Rewrite the data below, substituting "Where do I click to" for every "Where should I click to" and leaving all other text as it is.

-------- SOURCE RECORDS --------

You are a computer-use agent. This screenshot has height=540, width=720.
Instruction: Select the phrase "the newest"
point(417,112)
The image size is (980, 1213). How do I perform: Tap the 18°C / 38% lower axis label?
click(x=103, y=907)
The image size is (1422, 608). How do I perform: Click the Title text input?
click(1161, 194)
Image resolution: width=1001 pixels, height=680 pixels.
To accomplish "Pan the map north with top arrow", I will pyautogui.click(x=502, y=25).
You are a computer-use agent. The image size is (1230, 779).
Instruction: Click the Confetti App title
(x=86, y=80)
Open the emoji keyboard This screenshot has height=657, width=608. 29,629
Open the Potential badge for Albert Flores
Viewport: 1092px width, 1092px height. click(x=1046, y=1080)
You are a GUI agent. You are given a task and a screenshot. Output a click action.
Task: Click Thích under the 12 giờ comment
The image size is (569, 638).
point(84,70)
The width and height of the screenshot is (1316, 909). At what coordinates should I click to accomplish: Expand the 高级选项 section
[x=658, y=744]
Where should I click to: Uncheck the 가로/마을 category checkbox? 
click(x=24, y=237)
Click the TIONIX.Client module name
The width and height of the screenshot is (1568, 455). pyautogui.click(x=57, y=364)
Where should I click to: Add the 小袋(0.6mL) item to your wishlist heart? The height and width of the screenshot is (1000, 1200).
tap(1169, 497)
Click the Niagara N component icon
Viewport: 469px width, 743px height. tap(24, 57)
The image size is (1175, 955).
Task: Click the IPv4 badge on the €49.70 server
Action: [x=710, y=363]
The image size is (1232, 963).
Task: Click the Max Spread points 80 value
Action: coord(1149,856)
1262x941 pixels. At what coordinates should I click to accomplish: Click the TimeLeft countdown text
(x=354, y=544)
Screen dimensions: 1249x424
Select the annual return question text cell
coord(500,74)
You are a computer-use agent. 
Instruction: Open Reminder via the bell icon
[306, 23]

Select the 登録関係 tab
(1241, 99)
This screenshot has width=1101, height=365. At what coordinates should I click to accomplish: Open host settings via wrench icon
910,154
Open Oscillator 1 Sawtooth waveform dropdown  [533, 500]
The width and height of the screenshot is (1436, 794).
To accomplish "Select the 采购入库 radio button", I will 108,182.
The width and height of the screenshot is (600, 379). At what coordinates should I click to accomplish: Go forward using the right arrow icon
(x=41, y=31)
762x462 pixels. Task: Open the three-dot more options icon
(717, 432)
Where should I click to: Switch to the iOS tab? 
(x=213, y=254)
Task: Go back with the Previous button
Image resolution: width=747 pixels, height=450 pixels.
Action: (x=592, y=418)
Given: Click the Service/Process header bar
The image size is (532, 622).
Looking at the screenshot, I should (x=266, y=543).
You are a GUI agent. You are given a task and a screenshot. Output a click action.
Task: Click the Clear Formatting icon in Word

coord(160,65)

--------

> TASK SOLUTION:
You are a computer-use agent. This screenshot has height=540, width=720.
Instruction: Select the phrase "the newest"
point(417,112)
The image size is (980, 1213). How do I perform: Tap the 18°C / 38% lower axis label?
click(x=103, y=907)
The image size is (1422, 608). How do I perform: Click the Title text input?
click(1161, 194)
Image resolution: width=1001 pixels, height=680 pixels.
To accomplish "Pan the map north with top arrow", I will pyautogui.click(x=502, y=25).
You are a computer-use agent. The image size is (1230, 779).
Instruction: Click the Confetti App title
(x=86, y=80)
Open the emoji keyboard This screenshot has height=657, width=608. 29,629
Open the Potential badge for Albert Flores
Viewport: 1092px width, 1092px height. click(x=1046, y=1080)
You are a GUI agent. You are given a task and a screenshot. Output a click action.
Task: Click Thích under the 12 giờ comment
The image size is (569, 638).
point(84,70)
The width and height of the screenshot is (1316, 909). At what coordinates should I click to accomplish: Expand the 高级选项 section
[x=658, y=744]
Where do I click to: Uncheck the 가로/마을 category checkbox? 
click(x=24, y=237)
Click the TIONIX.Client module name
The width and height of the screenshot is (1568, 455). pyautogui.click(x=57, y=364)
Where do I click to: Add the 小袋(0.6mL) item to your wishlist heart? The height and width of the screenshot is (1000, 1200).
tap(1169, 497)
Click the Niagara N component icon
Viewport: 469px width, 743px height. tap(24, 57)
The image size is (1175, 955).
Task: Click the IPv4 badge on the €49.70 server
Action: [x=710, y=363]
The image size is (1232, 963).
Task: Click the Max Spread points 80 value
Action: coord(1149,856)
1262x941 pixels. At what coordinates should I click to accomplish: Click the TimeLeft countdown text
(x=354, y=544)
Screen dimensions: 1249x424
Select the annual return question text cell
coord(500,74)
You are a computer-use agent. 
Instruction: Open Reminder via the bell icon
[306, 23]

Select the 登録関係 tab
(1241, 99)
This screenshot has width=1101, height=365. At what coordinates should I click to accomplish: Open host settings via wrench icon
910,154
Open Oscillator 1 Sawtooth waveform dropdown  [533, 500]
The width and height of the screenshot is (1436, 794).
To accomplish "Select the 采购入库 radio button", I will 108,182.
The width and height of the screenshot is (600, 379). At what coordinates should I click to accomplish: Go forward using the right arrow icon
(x=41, y=31)
762x462 pixels. Task: Open the three-dot more options icon
(717, 432)
Where do I click to: Switch to the iOS tab? 
(x=213, y=254)
Task: Go back with the Previous button
Image resolution: width=747 pixels, height=450 pixels.
Action: (x=592, y=418)
Given: Click the Service/Process header bar
The image size is (532, 622).
Looking at the screenshot, I should (x=266, y=543).
You are a GUI agent. You are given a task and a screenshot. Output a click action.
Task: Click the Clear Formatting icon in Word

coord(160,65)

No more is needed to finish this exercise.